On 6/25/19 4:03 AM, Richard W.M. Jones wrote:
On Wed, Jun 19, 2019 at 01:18:01PM -0500, Eric Blake wrote:
> Oddly enough, I am not getting any measurable performance difference
> with this patch applied and using examples/threaded-reads-and-writes
> coupled with nbdkit. My explanation is that in the common case, once
> a server has something to send, it is going to send the entire reply
> as fast as it can, rather than sending a partial reply and waiting;
> and our attempts to keep up to 64 commands in flight mean that our
> real bottleneck is not sending our next command (even if we have to
> wait for the server's reply to finish), but at the server (if we are
> saturating the server's amount of in-flight requests, the server won't
> read our next request until it has finished its current reply).
> Still, I'm sure that it is possible to construct corner cases where
> this shows more of an effect.
What I'm going to say is I think stating the obvious, but my intuition
is there are going to be two types of load. In the first and easiest
case you want to read or write sequentially over the whole or a large
section of the image (think: qemu-img convert). In this case you know
well in advance what parts of the image you want to read/write and can
keep the in flight queue full at all times. This is what
threaded-reads-and-writes actually tests.
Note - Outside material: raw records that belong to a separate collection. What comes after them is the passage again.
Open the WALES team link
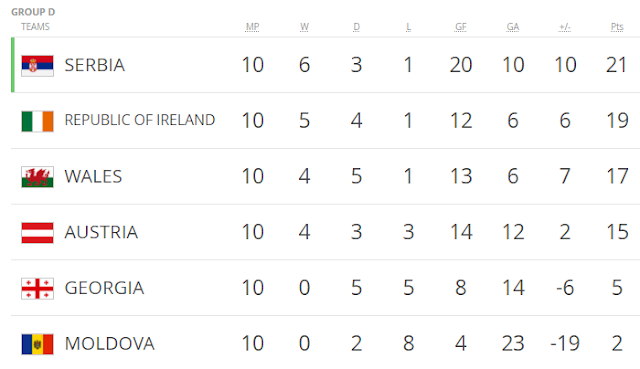The image size is (640, 369). 93,177
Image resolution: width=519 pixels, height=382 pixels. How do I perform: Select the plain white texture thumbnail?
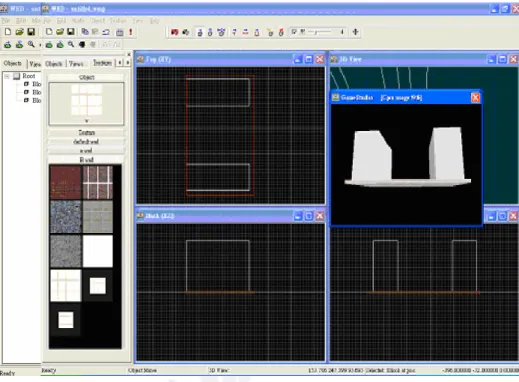coord(98,251)
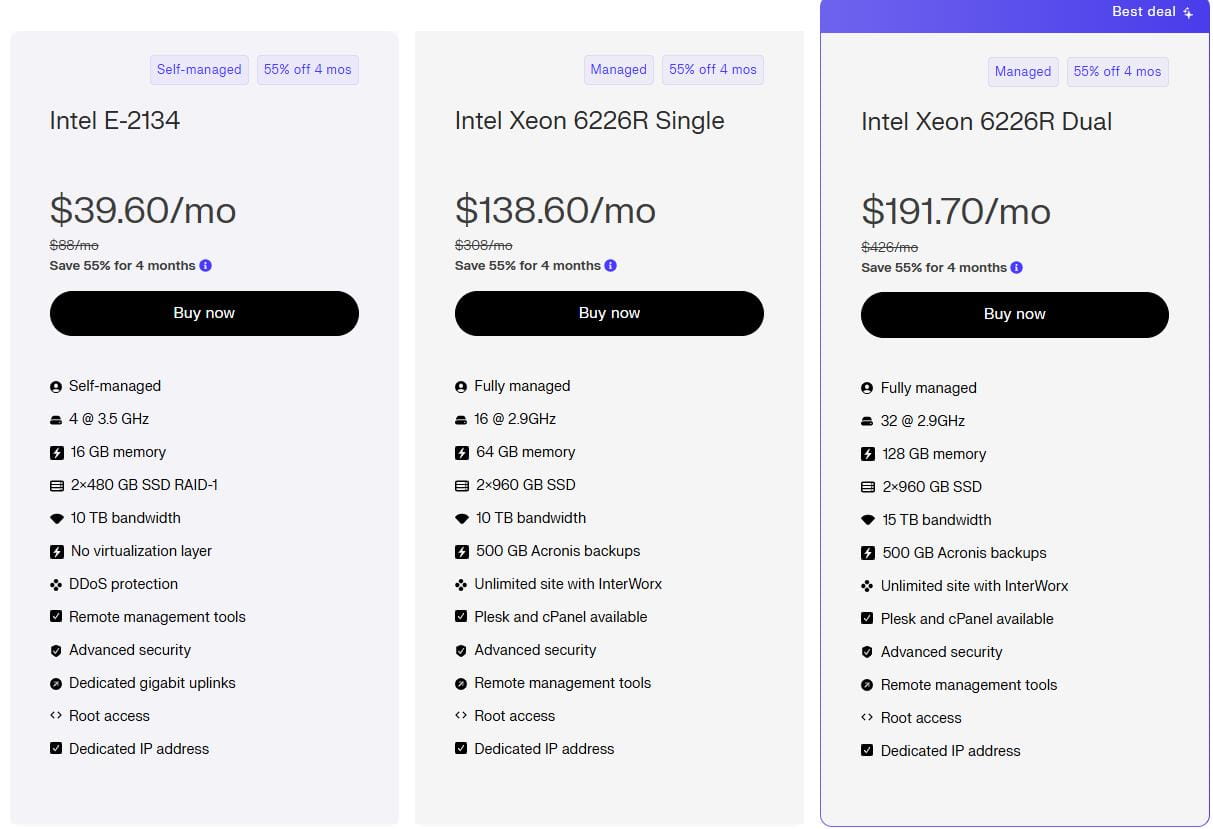Screen dimensions: 1213x829
Task: Click info icon beside Intel E-2134 savings
Action: [205, 266]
The harder case is random access (think: qemu with a database guest).
There is a short queue, for example because of data dependencies
between the requests, so the issued commands buffer is always short.
Also there may be server latency because of the random access pattern.
This kind of workload should show the benefit of this commit, but we
don't really have a test for this kind of workload.
Yes, that's a fair assessment.
> /* STATE MACHINE */ {
> REPLY.START:
> + /* If rlen is non-zero, we are resuming an earlier reply cycle. */
> + if (h->rlen > 0) {
> + if (h->reply_cmd) {
> + assert (nbd_internal_is_state_processing (h->reply_cmd->state));
> + SET_NEXT_STATE (h->reply_cmd->state);
This is essentially the "stack of states" idea that I had early on,
but with a maximum stack depth of 1.
I originally rejected the idea then because it means that the
generator would not longer have a complete view of all state
transitions in the state machine, and thus wouldn't be able to enforce
invariants such as not jumping to a state in the middle of a state
group. (In fact with this patch that is now the case -- I thought the
generator would give an error about this, but maybe my test is wrong).
Nevertheless given that we need to do this, maybe it's better to drop
the idea that the generator needs to have a complete view.
In my original plan we would have had "push state" and "pop state"
operations (pop state is a general jump to "any state", which is why
it breaks the assumption in the generator).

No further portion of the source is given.